A prediction model of radiation-induced necrosis for intracranial radiosurgery based on target volume
This study aims to extend the observation that the 12 Gy-radiosurgical-volume (V12Gy) correlates with the incidence of radiation necrosis in patients with intracranial tumors treated with radiosurgery by using target volume to predict V12Gy. V12Gy based on the target volume was used to predict the radiation necrosis probability (P) directly. Also investigated was the reduction in radiation necrosis rates (ΔP) as a result of optimizing the prescription isodose lines for linac-based SRS.Methods:
Twenty concentric spherical targets and 22 patients with brain tumors were retrospectively studied.
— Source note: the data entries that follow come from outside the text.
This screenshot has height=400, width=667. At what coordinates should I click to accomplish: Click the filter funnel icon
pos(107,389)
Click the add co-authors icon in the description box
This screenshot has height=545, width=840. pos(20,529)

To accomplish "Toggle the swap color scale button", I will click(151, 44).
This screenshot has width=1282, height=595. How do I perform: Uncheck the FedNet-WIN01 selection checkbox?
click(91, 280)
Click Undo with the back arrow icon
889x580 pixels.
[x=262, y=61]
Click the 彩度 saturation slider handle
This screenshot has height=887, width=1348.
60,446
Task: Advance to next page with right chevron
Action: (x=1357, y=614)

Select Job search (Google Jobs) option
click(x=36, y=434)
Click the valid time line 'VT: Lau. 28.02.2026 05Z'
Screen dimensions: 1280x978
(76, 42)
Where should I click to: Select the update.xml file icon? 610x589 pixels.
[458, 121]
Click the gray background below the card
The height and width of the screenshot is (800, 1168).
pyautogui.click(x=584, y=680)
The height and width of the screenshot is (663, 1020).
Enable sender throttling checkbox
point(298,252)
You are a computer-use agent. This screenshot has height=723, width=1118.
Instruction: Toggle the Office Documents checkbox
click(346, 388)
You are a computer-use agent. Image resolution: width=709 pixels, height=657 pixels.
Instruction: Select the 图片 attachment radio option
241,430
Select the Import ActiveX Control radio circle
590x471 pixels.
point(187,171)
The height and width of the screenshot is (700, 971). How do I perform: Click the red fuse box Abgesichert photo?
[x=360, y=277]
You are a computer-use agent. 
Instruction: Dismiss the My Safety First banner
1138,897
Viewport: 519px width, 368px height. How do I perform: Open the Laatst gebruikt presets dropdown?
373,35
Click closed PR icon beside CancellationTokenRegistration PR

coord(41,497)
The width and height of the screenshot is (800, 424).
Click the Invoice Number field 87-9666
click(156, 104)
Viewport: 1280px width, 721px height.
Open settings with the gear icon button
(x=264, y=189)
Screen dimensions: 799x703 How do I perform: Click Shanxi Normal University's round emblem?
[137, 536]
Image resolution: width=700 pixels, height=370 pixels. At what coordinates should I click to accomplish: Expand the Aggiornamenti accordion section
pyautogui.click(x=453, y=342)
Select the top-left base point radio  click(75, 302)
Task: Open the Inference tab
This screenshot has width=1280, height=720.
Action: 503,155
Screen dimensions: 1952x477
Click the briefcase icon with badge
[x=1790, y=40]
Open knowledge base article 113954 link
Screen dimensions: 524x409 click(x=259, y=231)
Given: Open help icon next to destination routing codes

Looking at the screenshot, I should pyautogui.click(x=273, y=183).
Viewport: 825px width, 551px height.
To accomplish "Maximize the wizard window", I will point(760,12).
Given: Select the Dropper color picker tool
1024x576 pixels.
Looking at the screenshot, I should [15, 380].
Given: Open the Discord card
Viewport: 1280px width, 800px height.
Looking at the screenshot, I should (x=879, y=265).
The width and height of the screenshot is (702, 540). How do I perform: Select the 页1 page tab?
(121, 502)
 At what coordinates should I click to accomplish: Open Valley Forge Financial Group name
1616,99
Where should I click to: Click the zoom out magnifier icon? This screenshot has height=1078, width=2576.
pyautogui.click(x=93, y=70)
For each case, a standard clinical plan and an optimized plan with prescription isodose lines based on gradient index were created. V12Gy were extracted from both plans to analyze the correlation between V12Gy and target volume. The necrosis probability P as a function of V12Gy was evaluated. To account for variation in prescription, the relation between V12Gy and prescription was also investigated.Results:
A prediction model for radiation-induced necrosis was presented based on the retrospective study. The model directly relates the typical prescribed dose and the target volume to the radionecrosis probability; V12Gy increased linearly with the target volume (R2 > 0.99). The linear correlation was then integrated into a logistic model to predict P directly from the target volume. The change in V12Gy as a function of prescription was modeled using a single parameter, s (=−1.15). Relatively large ΔP was observed for target volumes between 7 and 28 cm3 with the maximum reduction (8–9%) occurring at approximately 18 cm3.Conclusions:
Based on the model results, optimizing the prescription isodose line for target volumes between 7 and 28 cm3 results in a significant reduction in necrosis probability. V12Gy based on the target volume could provide clinicians a predictor of radiation necrosis at the contouring stage thus facilitating treatment decisions.